Exercise
Rewrite the entries starting at the one containing "2019年1月 (1032, 1461)" and ending at the one containing "2024年1月 (1032, 1059)", changing "previouspage" to "previous page" and leaving everything else unchanged.

Input material
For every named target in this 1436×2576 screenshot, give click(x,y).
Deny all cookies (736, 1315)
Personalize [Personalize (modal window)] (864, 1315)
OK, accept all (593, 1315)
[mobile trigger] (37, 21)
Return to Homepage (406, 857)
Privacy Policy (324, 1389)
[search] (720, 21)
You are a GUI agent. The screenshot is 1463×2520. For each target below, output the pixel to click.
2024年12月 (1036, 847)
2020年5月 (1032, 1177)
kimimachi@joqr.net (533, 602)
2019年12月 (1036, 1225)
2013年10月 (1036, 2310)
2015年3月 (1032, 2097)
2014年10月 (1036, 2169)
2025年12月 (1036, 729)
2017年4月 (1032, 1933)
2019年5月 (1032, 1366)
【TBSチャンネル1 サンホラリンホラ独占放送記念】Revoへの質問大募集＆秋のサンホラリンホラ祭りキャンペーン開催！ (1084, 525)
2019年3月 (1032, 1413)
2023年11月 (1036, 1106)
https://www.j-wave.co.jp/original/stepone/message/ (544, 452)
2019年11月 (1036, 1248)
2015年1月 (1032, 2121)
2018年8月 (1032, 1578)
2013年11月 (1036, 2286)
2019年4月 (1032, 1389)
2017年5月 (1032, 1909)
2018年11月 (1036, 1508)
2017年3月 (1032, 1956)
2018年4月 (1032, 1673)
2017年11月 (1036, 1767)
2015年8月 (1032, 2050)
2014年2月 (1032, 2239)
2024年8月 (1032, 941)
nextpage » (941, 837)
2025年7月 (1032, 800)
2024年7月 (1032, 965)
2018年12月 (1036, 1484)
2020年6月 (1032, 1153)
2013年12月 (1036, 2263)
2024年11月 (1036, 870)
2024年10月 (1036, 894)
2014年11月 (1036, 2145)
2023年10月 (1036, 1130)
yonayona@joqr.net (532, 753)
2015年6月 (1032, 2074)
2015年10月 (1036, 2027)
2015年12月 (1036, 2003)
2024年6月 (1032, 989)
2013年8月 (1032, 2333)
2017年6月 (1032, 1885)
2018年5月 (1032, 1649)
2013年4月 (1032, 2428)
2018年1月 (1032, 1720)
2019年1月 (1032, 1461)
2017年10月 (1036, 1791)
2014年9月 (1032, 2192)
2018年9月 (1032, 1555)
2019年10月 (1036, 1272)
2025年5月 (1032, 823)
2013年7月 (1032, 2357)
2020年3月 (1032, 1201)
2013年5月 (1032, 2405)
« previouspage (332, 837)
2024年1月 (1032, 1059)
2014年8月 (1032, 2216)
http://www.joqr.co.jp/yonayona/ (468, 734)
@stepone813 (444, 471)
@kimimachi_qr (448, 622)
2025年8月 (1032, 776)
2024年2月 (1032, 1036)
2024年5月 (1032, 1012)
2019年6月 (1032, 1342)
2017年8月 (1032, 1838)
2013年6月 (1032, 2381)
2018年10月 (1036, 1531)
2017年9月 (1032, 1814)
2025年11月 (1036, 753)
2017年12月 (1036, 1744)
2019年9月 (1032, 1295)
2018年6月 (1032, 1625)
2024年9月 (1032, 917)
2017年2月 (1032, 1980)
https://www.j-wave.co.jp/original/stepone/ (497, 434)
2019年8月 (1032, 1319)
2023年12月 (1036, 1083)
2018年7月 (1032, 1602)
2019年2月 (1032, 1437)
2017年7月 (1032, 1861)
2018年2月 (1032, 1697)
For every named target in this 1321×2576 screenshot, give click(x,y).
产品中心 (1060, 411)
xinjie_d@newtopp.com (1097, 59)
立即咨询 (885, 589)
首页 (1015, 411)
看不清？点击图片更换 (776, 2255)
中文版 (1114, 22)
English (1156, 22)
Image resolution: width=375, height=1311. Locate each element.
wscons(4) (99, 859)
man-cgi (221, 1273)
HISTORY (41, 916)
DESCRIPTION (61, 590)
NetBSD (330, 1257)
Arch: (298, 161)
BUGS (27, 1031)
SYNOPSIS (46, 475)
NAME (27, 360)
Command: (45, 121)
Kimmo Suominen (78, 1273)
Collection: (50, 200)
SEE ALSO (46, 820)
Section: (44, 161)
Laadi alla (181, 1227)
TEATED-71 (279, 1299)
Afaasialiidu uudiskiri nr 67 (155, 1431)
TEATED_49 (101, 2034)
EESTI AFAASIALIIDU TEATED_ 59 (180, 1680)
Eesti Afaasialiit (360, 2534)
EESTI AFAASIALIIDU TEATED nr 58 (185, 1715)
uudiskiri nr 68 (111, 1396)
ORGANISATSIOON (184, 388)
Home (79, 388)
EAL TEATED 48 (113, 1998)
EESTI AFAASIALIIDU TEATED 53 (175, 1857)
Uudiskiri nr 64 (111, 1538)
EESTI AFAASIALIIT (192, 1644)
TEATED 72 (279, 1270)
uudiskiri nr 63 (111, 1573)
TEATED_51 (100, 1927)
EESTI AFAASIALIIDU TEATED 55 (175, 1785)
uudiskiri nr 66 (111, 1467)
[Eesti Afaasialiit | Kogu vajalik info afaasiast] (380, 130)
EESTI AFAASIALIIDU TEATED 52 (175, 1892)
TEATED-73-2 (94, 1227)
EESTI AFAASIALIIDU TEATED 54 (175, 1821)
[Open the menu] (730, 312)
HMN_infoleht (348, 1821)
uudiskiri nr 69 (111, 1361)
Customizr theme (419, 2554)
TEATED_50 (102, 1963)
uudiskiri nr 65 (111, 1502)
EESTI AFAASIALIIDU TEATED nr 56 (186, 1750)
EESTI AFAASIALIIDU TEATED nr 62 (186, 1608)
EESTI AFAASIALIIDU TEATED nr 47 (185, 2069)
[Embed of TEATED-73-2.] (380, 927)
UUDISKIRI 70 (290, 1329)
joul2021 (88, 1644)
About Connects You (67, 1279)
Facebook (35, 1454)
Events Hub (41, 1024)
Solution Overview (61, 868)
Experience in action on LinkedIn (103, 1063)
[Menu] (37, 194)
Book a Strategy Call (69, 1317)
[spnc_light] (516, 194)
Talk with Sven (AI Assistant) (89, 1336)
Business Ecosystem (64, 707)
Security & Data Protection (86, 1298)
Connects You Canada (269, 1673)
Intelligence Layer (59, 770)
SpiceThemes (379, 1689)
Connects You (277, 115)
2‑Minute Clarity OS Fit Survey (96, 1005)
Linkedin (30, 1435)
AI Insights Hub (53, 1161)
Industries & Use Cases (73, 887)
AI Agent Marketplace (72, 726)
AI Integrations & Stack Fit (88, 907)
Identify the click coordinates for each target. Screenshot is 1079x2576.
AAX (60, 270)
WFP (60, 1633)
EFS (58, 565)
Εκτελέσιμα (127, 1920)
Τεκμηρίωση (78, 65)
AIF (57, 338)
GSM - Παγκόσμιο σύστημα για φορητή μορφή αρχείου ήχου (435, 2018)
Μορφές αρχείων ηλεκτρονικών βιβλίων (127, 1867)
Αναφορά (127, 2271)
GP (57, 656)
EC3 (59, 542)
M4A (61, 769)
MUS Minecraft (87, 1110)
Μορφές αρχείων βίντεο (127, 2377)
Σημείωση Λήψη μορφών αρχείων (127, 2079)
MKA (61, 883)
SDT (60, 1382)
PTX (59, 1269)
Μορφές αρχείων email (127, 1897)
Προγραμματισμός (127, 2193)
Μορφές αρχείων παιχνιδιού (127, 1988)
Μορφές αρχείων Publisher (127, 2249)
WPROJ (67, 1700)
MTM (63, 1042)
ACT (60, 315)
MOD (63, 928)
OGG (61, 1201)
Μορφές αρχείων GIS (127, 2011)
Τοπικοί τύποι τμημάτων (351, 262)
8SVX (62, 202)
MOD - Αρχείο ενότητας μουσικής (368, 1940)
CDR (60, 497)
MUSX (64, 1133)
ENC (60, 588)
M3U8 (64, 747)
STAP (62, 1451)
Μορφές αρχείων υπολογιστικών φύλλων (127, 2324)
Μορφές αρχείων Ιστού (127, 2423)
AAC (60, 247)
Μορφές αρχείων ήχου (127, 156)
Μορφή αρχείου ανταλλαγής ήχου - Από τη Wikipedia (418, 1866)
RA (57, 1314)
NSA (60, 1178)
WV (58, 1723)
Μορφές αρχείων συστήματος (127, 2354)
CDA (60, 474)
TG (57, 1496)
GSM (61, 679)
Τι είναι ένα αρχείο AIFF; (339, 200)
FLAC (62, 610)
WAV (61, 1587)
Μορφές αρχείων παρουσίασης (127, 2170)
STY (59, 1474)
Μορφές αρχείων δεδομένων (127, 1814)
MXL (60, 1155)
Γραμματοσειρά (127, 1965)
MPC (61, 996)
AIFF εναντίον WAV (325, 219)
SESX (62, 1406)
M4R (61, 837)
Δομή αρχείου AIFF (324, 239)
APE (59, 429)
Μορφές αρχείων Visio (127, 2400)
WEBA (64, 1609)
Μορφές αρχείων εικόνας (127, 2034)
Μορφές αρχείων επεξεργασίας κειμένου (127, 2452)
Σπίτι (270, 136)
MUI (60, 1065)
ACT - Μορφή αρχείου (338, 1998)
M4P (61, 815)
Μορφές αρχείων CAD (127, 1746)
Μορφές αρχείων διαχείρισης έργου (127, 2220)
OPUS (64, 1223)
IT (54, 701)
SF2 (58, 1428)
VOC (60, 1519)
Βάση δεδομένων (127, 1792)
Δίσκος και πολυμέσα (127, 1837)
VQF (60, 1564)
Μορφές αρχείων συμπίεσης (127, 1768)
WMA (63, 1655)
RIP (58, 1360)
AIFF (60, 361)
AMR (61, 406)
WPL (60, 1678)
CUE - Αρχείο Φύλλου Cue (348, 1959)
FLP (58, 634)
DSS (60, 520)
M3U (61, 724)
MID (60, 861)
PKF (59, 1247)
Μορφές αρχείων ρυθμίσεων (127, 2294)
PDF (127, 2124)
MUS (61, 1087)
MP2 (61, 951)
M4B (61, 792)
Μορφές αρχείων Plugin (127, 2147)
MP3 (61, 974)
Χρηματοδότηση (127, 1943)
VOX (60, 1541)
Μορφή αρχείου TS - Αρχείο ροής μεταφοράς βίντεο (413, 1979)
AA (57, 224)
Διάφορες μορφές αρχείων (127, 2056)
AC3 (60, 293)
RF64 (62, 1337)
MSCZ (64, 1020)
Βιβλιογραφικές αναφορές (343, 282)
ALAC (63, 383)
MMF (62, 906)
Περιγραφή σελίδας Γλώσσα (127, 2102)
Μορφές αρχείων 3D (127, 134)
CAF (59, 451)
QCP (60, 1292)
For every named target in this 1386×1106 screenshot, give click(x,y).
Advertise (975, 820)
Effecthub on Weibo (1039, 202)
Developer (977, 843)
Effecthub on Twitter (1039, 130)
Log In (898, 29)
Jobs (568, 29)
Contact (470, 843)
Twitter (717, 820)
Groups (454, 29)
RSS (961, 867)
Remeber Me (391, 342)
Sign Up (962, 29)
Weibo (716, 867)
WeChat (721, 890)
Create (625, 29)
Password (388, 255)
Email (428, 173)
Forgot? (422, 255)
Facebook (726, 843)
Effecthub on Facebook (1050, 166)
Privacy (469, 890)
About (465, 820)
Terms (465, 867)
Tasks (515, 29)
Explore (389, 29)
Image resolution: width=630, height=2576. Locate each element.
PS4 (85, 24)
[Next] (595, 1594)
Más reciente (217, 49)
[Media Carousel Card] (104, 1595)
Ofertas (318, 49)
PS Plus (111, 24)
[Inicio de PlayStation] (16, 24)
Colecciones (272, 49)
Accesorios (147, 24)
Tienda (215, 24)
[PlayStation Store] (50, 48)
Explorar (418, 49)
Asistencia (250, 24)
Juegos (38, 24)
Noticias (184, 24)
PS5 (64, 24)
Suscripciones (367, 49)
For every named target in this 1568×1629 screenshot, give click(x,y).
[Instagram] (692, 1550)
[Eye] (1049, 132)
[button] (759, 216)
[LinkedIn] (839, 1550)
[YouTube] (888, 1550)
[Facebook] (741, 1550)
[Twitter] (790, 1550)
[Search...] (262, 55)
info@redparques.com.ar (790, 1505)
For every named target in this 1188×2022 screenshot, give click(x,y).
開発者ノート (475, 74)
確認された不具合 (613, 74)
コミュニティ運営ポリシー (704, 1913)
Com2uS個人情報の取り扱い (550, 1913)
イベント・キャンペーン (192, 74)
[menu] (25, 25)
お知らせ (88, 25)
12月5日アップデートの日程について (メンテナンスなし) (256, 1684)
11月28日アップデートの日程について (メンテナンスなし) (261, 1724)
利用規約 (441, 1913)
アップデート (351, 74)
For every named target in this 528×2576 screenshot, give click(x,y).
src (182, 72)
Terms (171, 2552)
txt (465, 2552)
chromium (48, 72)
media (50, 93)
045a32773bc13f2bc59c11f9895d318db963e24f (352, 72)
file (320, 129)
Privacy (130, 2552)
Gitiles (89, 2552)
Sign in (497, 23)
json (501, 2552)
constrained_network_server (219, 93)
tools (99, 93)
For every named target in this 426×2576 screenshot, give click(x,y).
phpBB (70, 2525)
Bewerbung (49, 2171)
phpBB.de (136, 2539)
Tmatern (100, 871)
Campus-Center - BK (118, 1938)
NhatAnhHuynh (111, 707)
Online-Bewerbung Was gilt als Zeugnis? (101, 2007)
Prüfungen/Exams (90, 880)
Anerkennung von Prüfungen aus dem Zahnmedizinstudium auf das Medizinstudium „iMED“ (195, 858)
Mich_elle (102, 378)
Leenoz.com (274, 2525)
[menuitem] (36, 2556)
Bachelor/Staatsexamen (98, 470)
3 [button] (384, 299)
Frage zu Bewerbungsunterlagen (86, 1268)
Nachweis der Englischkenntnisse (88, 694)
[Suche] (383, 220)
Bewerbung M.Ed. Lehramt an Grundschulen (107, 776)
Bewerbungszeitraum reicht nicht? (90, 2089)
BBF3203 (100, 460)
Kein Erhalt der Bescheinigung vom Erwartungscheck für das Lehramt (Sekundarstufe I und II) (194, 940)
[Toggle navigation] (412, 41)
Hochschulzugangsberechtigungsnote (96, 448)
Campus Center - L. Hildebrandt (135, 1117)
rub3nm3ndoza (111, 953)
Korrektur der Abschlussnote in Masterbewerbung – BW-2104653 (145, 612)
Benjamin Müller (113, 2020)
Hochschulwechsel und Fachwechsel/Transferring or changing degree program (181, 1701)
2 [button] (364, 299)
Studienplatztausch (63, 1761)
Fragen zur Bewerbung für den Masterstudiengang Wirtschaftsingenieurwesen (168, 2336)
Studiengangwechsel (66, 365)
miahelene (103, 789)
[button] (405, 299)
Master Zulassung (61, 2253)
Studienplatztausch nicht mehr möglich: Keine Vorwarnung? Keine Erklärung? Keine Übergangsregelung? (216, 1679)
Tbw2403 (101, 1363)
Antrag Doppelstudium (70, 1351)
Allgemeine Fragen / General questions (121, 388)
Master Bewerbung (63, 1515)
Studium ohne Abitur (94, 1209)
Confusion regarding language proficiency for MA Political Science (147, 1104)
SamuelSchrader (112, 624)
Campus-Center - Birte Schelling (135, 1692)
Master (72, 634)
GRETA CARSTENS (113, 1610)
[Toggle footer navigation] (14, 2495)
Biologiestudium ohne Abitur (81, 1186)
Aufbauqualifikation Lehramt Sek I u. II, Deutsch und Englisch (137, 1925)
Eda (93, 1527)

Exercise result
2019年1月 (1032, 1461)
2017年10月 (1036, 1791)
2014年9月 (1032, 2192)
2018年9月 (1032, 1555)
2019年10月 (1036, 1272)
2025年5月 (1032, 823)
2013年7月 (1032, 2357)
2020年3月 (1032, 1201)
2013年5月 (1032, 2405)
« previous page (332, 837)
2024年1月 (1032, 1059)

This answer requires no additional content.